→ PROVIDED TEXT:
St. John harbor bridge
St. John harbor bridge seen from the south bank of the St. John River (author Thomas Triple, license CC BY SA 3.0)

Located at the mouth of the St. John River, the city of Saint John (68,000 inhabitants) is renowned for its reversible falls due to the strong tides of the Bay of Fundy which reverse the course of the river. But the history of the site itself is just as remarkable. At the western limit of the port of Saint John, on the south bank of the river, is Fort Charnisay National Historic Site of Canada and between the port bridge and the Grand Quai, on the north bank, is the archaeological site of Fort La Tour. These are 17th century French forts on both banks of the river. No doubt, this is a highly strategic location that had to be defended at all costs to control access and traffic to the interior of the continent, therefore New France. However, yesterday’s enemies were not always what we think…

In 1631 Charles de Saint-Etienne de La Tour had just been appointed governor and the King’s lieutenant general in Acadia. He built a fortified trading post at the mouth of the St. John River, which he named Fort Sainte-Marie (better known as Fort La Tour). He was anxious to exploit, before the British, this territory considered the richest in furs of all Acadia. Despite the looting of the fort, the following year, by a Scottish group, La Tour continued to ensure the profitability of this fur trading post, while attracting colonists. In 1638, he had to deal with a formidable competitor, Charles de Menou d’Aulnay, also appointed lieutenant general of the King in Acadia. The strong rivalry between these two men of strong character quickly degenerated into armed struggle. In 1645, d’Aulnay stormed the fortified post, in the absence of La Tour, despite the fierce resistance of its defenders. He then restored and strengthened the post with a view to pursue a flourishing commercial activity. What happened to the fort afterwards remains largely unknown. At present, remains of Fort La Tour are buried on the archaeological site which has undoubtedly not yet revealed all its secrets. But let’s go back to 1645…

The forts on the south shore

Cairn and plaque designating Fort Charnisay
Cairn and plaque designating Fort Charnisay National Historic Site of Canada (author Hantsheroes, license CC BY SA 3.0)

Dataset entries

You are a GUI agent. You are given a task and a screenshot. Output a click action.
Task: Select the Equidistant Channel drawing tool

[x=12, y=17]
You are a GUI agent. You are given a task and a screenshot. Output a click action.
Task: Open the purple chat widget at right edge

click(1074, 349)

→ GIVEN PROBLEM: Repeat the Saint John forts text word for word, from its first line to its last. The items have no connection to the Saint John forts text.

→ RESULT:
St. John harbor bridge
St. John harbor bridge seen from the south bank of the St. John River (author Thomas Triple, license CC BY SA 3.0)

Located at the mouth of the St. John River, the city of Saint John (68,000 inhabitants) is renowned for its reversible falls due to the strong tides of the Bay of Fundy which reverse the course of the river. But the history of the site itself is just as remarkable. At the western limit of the port of Saint John, on the south bank of the river, is Fort Charnisay National Historic Site of Canada and between the port bridge and the Grand Quai, on the north bank, is the archaeological site of Fort La Tour. These are 17th century French forts on both banks of the river. No doubt, this is a highly strategic location that had to be defended at all costs to control access and traffic to the interior of the continent, therefore New France. However, yesterday’s enemies were not always what we think…

In 1631 Charles de Saint-Etienne de La Tour had just been appointed governor and the King’s lieutenant general in Acadia. He built a fortified trading post at the mouth of the St. John River, which he named Fort Sainte-Marie (better known as Fort La Tour). He was anxious to exploit, before the British, this territory considered the richest in furs of all Acadia. Despite the looting of the fort, the following year, by a Scottish group, La Tour continued to ensure the profitability of this fur trading post, while attracting colonists. In 1638, he had to deal with a formidable competitor, Charles de Menou d’Aulnay, also appointed lieutenant general of the King in Acadia. The strong rivalry between these two men of strong character quickly degenerated into armed struggle. In 1645, d’Aulnay stormed the fortified post, in the absence of La Tour, despite the fierce resistance of its defenders. He then restored and strengthened the post with a view to pursue a flourishing commercial activity. What happened to the fort afterwards remains largely unknown. At present, remains of Fort La Tour are buried on the archaeological site which has undoubtedly not yet revealed all its secrets. But let’s go back to 1645…

The forts on the south shore

Cairn and plaque designating Fort Charnisay
Cairn and plaque designating Fort Charnisay National Historic Site of Canada (author Hantsheroes, license CC BY SA 3.0)